Software that made Toy Story, Finding Nemo graphics lifelike wins Turing Award

AP
Published Mar 18, 2020, 8:19 pm IST
Updated Mar 18, 2020, 8:19 pm IST
The tech industry Nobel was given to Patrick Hanrahan and Edwin Catmull for their ‘RenderMan’ software that revolutionised computer graphics
Filmmakers used RenderMan software in nearly all of the last 47 movies nominated for a visual effects Academy Award. The software was also used in Finding Nemo, which won the Best Animated Feature Oscar. (Photo | Flickr - Ali Harrison)
 Filmmakers used RenderMan software in nearly all of the last 47 movies nominated for a visual effects Academy Award. The software was also used in Finding Nemo, which won the Best Animated Feature Oscar. (Photo | Flickr - Ali Harrison)

San Francisco:  The technology that animated movies like ‘Toy Story’ and ‘Finding Nemo’ and enabled a variety of special effects is the focus of this year's Turing Award, the technology industry's version of the Nobel Prize.

Patrick Hanrahan and Edwin Catmull won the 2019 prize for their contributions to 3-D computer graphics used in movies and video games.

 

The Turing Award, named after British mathematician Alan Turing who is known as the Father of Modern Computing, is given annually by the Association for Computing Machinery and comes with a cash prize of USD 1 million.

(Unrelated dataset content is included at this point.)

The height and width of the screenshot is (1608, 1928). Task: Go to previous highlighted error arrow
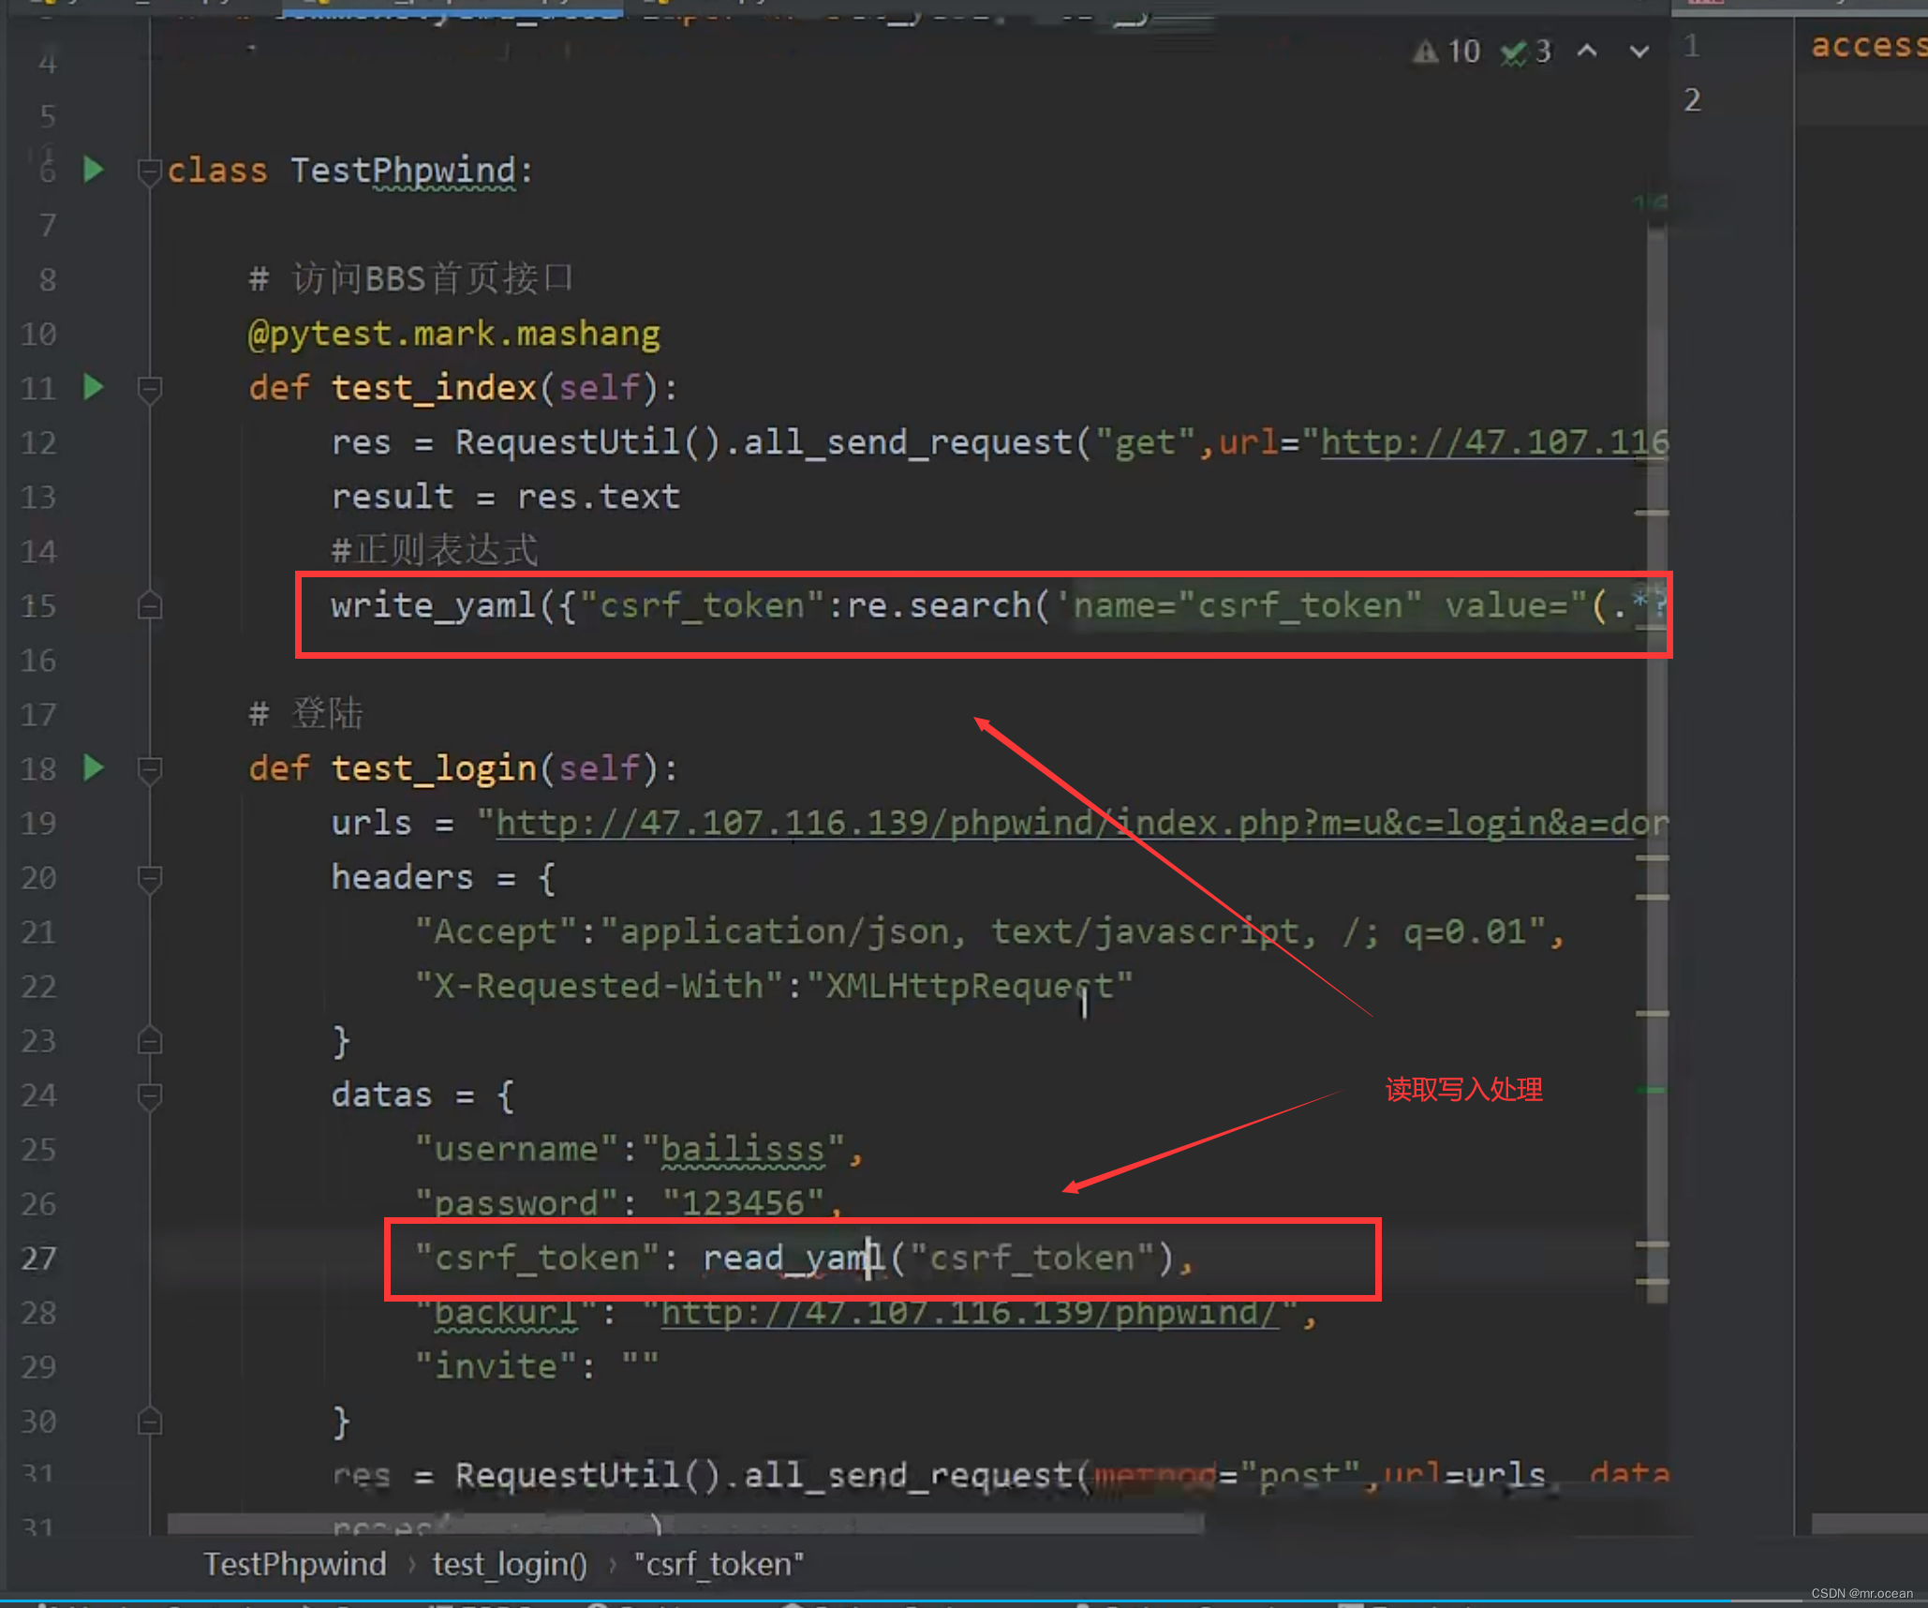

Edwin Catmull was hired by legendary filmmaker George Lucas to head the computer-technology division that became Pixar when Apple founder Steve Jobs bought it. Patrick Hanrahan was one of Catmull's early hires at Pixar, now part of Disney.

Together, the two worked on techniques that made graphics in movies like ‘Toy Story'' look more lifelike, even though Hanrahan left Pixar years before the studio released that film. Catmull is the former president of Pixar and worked there for more than three decades.

“What makes skin look like skin? What makes a tree look like a tree? You have to understand the structure of material and how light interacts with it,'' Hanrahan said in an interview with The Associated Press. Only then is it possible to translate that understanding of how the physics of curved surfaces _ our hands, our noses _ works with light into the 100,000-plus frames that make up a movie.

Hanrahan's ‘RenderMan’ software helped produce ‘Toy Story’ in 1995 and then a string of Pixar films like ‘Up,’ ‘Monsters Inc.,’ ‘Finding Nemo’ and ‘Wall-E.’ It was also the backbone of CGI special effects in live-action movies such as ‘Titanic’ and the ‘Lord of the Rings’ films.

The Association for Computing Machinery says filmmakers used RenderMan software in nearly all of the last 47 movies nominated for a visual effects Academy Award.

The technology has also indirectly helped the artificial-intelligence field. The chips that were developed for video-game graphics were so powerful that they could then be used to train AI algorithms.